Pandora’s new native Mac app streams music, not podcasts

Pandora is rolling out new desktop apps for its streaming music listeners, starting with Mac. This morning, the company announced the launch of a native desktop app for Mac, with a Windows version to soon follow. The app supports keyboard controls, on-screen notifications for the music currently playing and a way to control Pandora’s new “Modes” feature for customizing the music you hear on your Pandora stations.

Introduced just a couple of months ago, Pandora Modes switches up the classic listening experience¬†by letting you tweak your stations to favor deep cuts, or crowd favorites, new releases, specific artists and more. The idea is to give users more control over how Pandora’s customization algorithms work, without requiring users build out their own playlists to get the same experience.

On the desktop app, switching modes is easy. From the Now Playing screen, you just click on one of the various options to tune your station, as you currently do on mobile.

Meanwhile, to use the keyboard controls feature, you need to enable Accessibility permissions in the Mac’s settings. You can then use your Mac keyboard to do things like play, pause, replay, skip, shuffle or thumbs up or down the songs. These are the same set of controls that are available from the web, and are detailed in one of the app’s menus. They work when the app is in the foreground only.

As your songs play, notifications appear on the screen when the app that details the song title, artist and album for whatever music is currently playing.

Overall, there’s nothing all that remarkable about the Pandora desktop — it’s a clean, simply designed native app that makes Pandora easier to use. But many people today prefer a native desktop app to a web browser experience — especially for features like the notifications, keyboard controls and because you don’t have to dig around through a bunch of browser tabs to find Pandora as you work on other things in your browser.

However, as a Mac app for streaming music, it begs comparisons to Apple’s iTunes. It offers a much different experience, with the latter also including a music library and download store, but a more limited radio experience that lacks the tuning offered by “Modes.” Pandora has also been integrating with parent company SiriusXM — both services include the data-powered Pandora NOW station, for example, and now Pandora Stories includes those from SiriusXM guests.

What is missing from the desktop app, however, are podcasts.
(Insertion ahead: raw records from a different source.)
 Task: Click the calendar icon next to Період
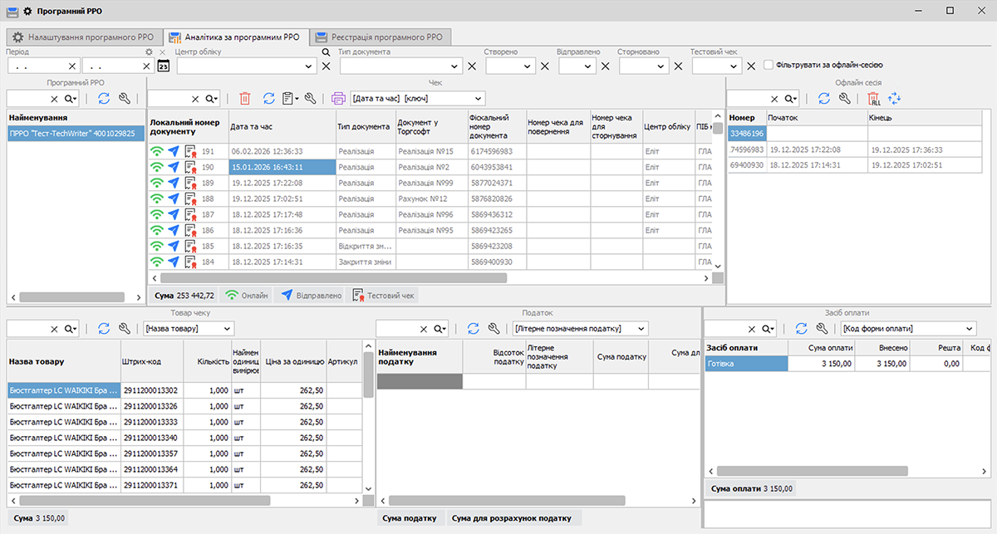[163, 64]
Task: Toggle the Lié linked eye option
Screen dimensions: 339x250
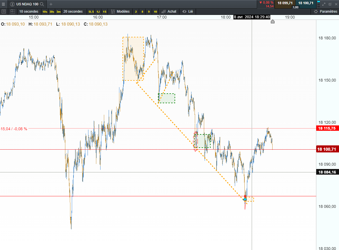Action: coord(188,12)
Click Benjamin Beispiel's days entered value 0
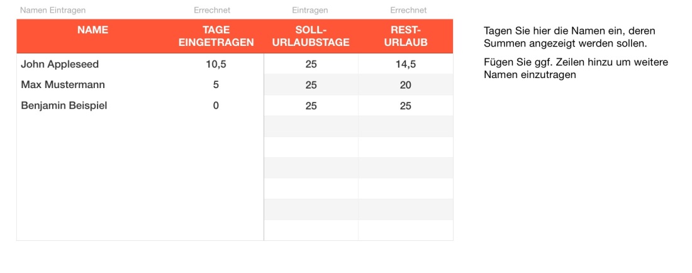 tap(216, 106)
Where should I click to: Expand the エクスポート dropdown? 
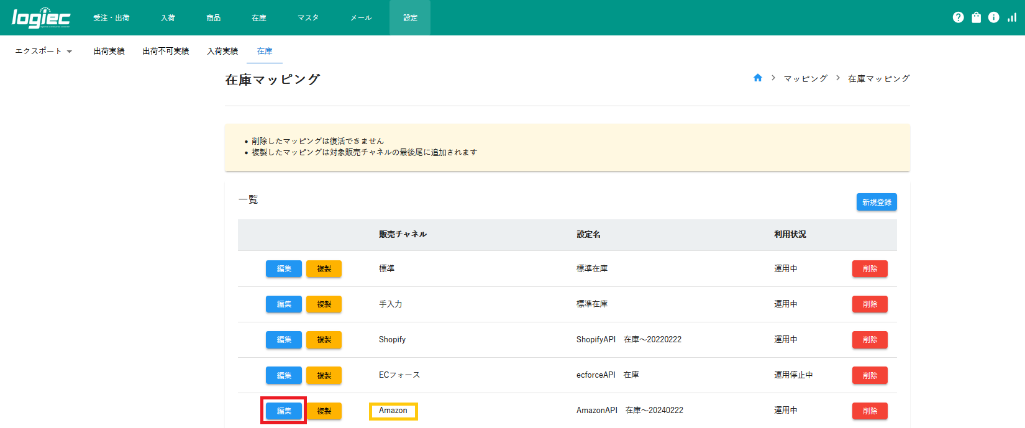click(43, 52)
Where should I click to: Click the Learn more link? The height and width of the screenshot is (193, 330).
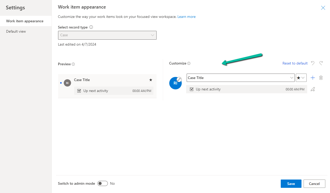[186, 17]
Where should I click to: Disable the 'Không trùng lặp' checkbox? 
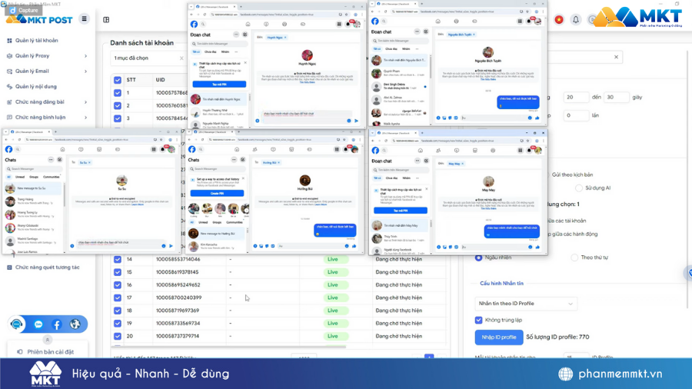pos(478,320)
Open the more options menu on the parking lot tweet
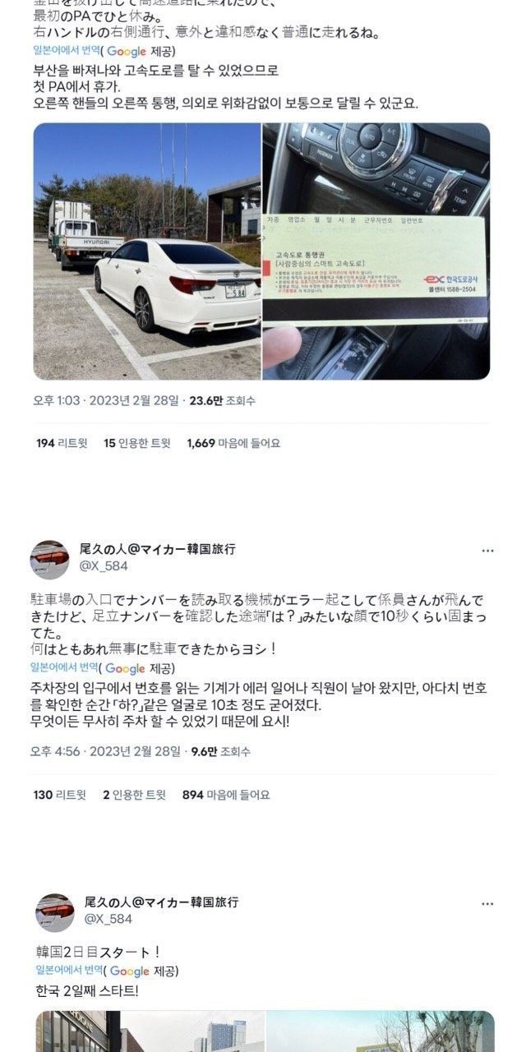Screen dimensions: 526x1052 (487, 551)
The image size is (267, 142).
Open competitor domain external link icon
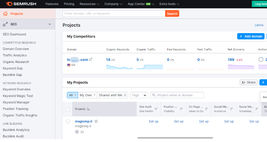pos(91,60)
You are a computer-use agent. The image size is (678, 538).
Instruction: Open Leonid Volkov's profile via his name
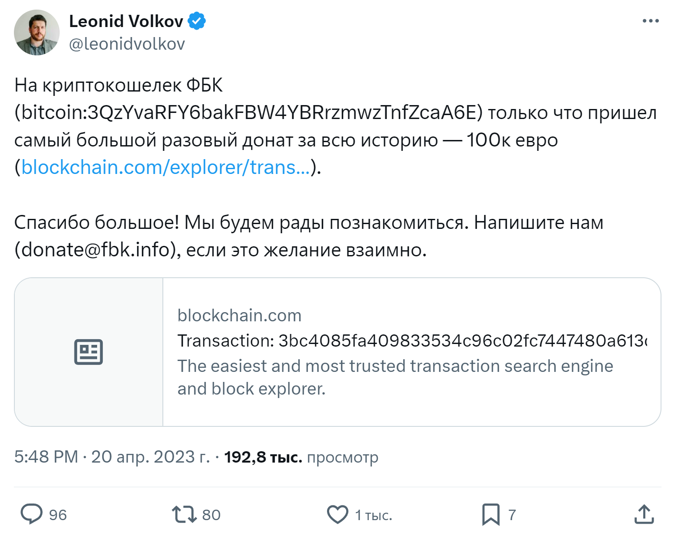tap(126, 20)
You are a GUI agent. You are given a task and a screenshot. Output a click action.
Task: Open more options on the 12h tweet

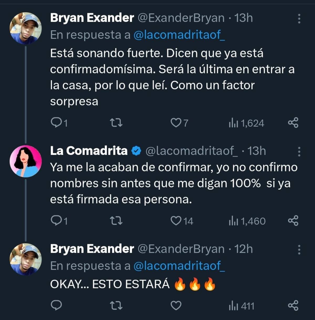click(299, 250)
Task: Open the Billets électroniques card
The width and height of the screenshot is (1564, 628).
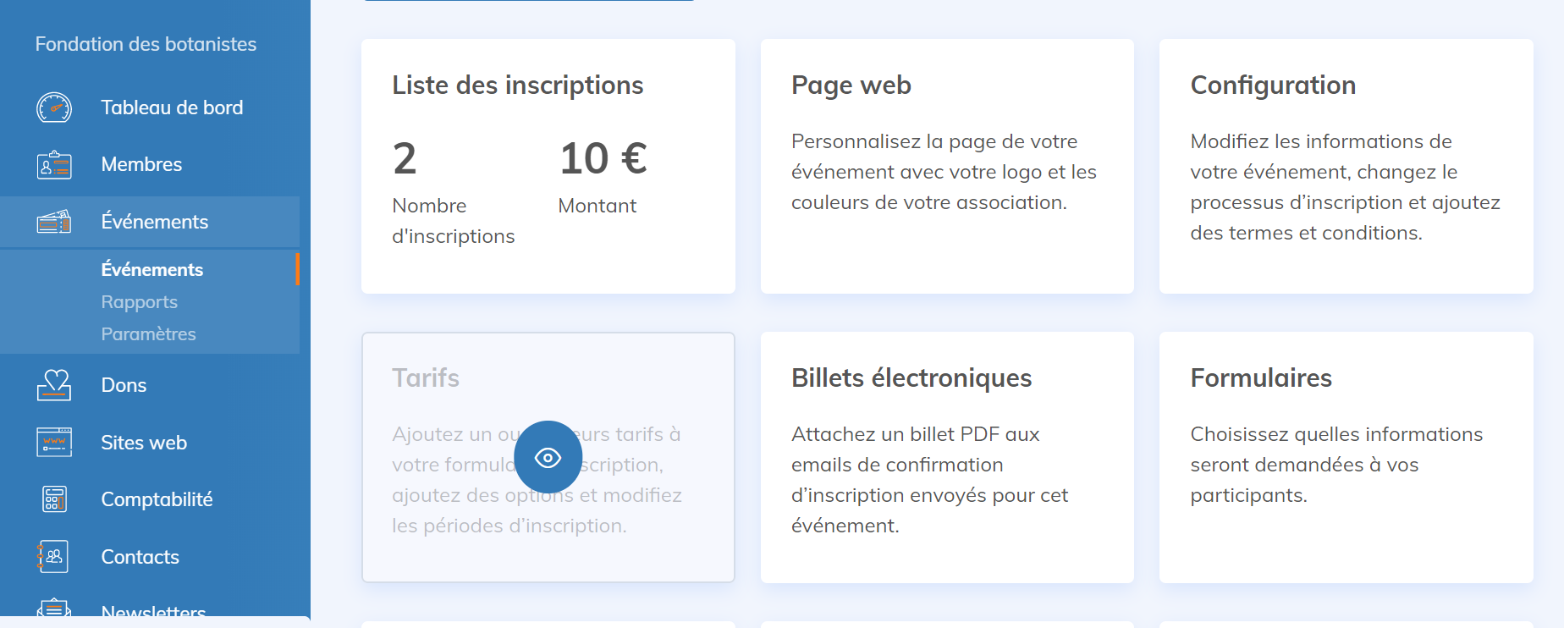Action: click(x=947, y=457)
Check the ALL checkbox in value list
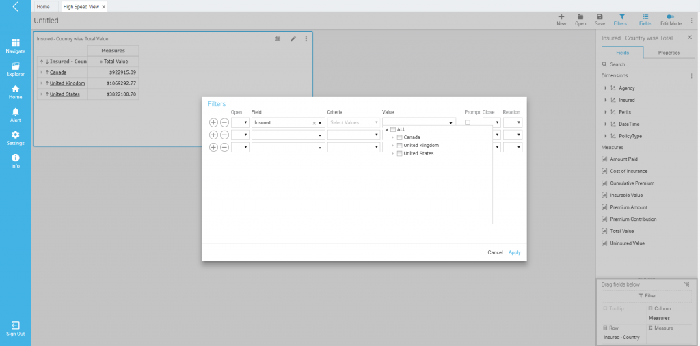This screenshot has height=346, width=700. (393, 129)
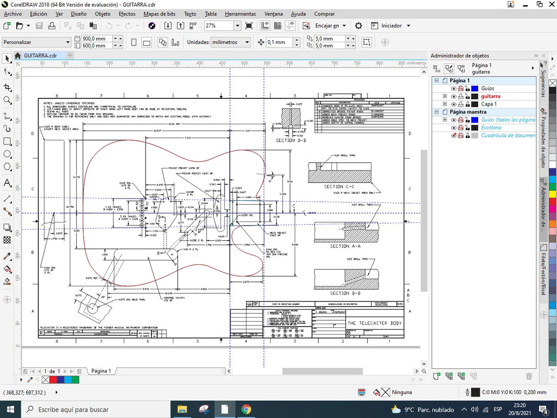Select the Zoom tool in the toolbox

point(7,100)
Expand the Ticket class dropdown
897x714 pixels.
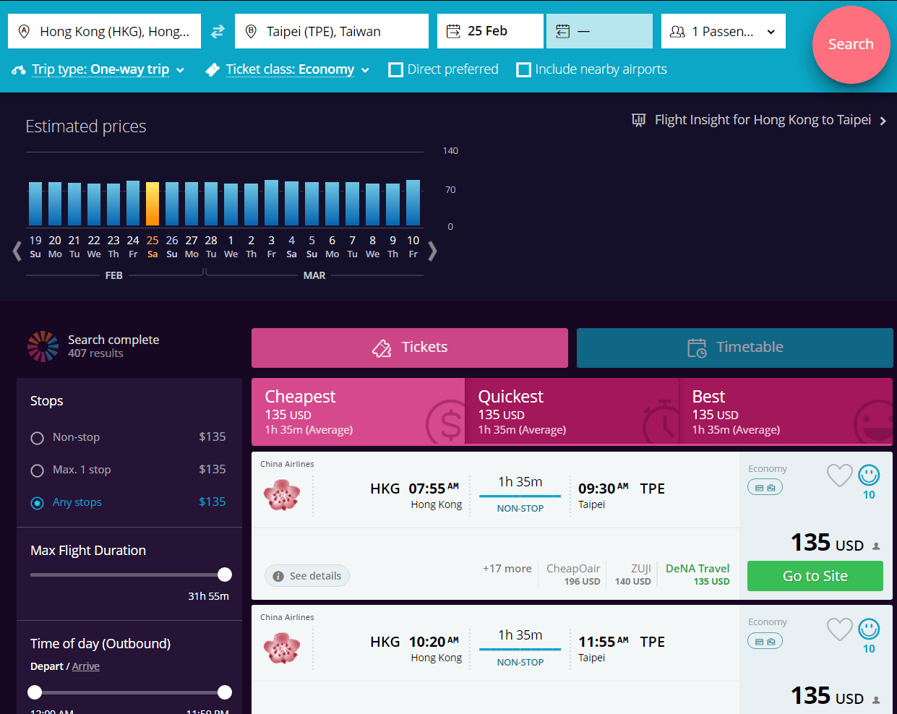(290, 70)
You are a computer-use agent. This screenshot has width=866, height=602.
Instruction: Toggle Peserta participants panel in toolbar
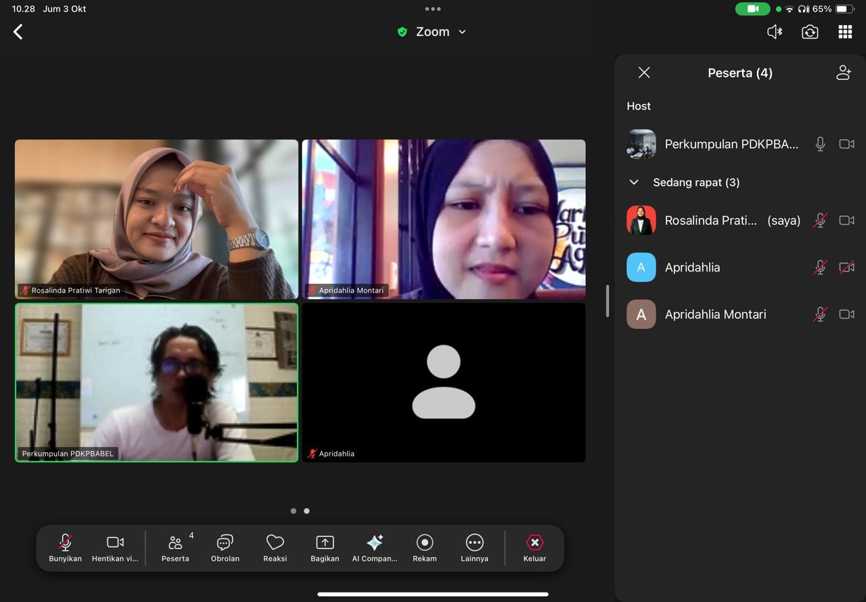click(x=175, y=548)
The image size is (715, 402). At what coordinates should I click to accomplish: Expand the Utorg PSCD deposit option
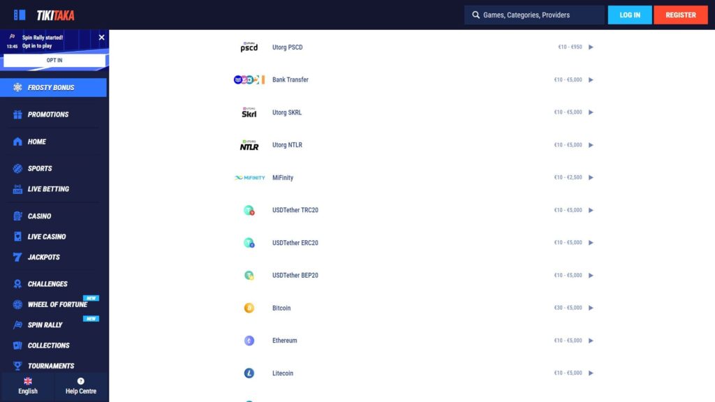click(x=591, y=47)
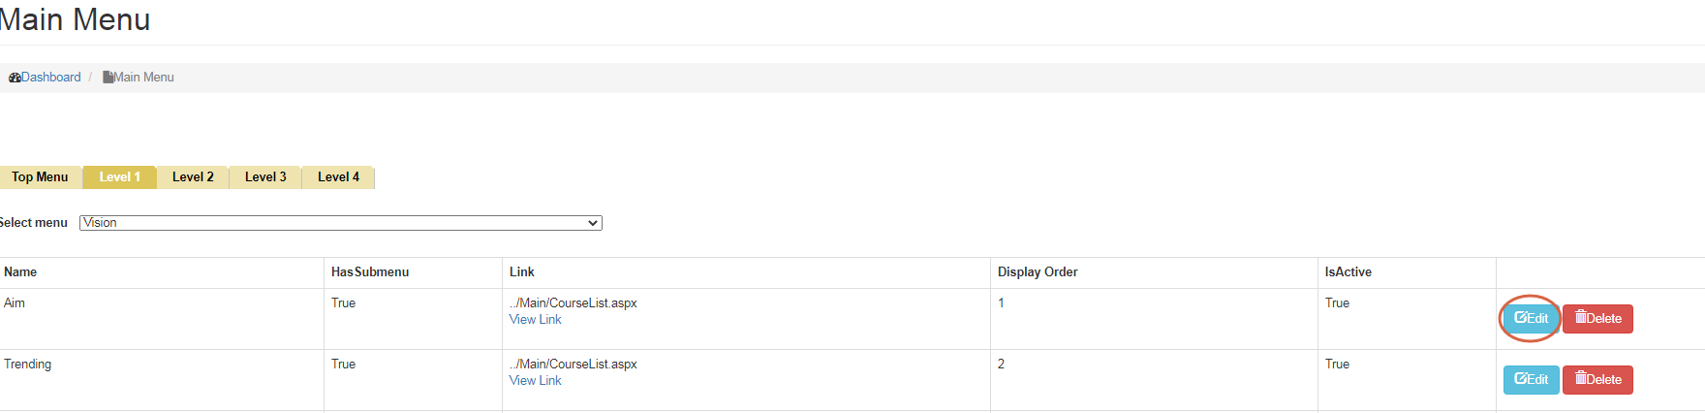The height and width of the screenshot is (413, 1705).
Task: Expand the Select menu dropdown showing Vision
Action: (340, 223)
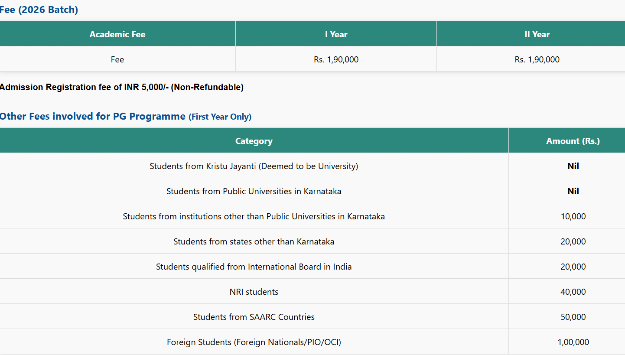Click the 10,000 amount cell
The height and width of the screenshot is (355, 625).
point(573,216)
For Apple, Spotify, Pandora and others, podcasts have been a large and growing focus in recent months. Pandora launched a Podcast Genome Project, and today even features a number of podcasts sourced from SiriusXM’s talk shows. But these and others weren’t available when we searched. They’re also not showing above the “Featured Playlists” section in Browse, as they do on mobile. (Pandora says podcasts are “currently mobile only,” but didn’t offer more details.)

The company previously offered a Mac app that launched with Pandora One in 2009, but the app was discontinued in 2018.

Pandora says a Windows desktop app will also come soon, but didn’t provide an ETA.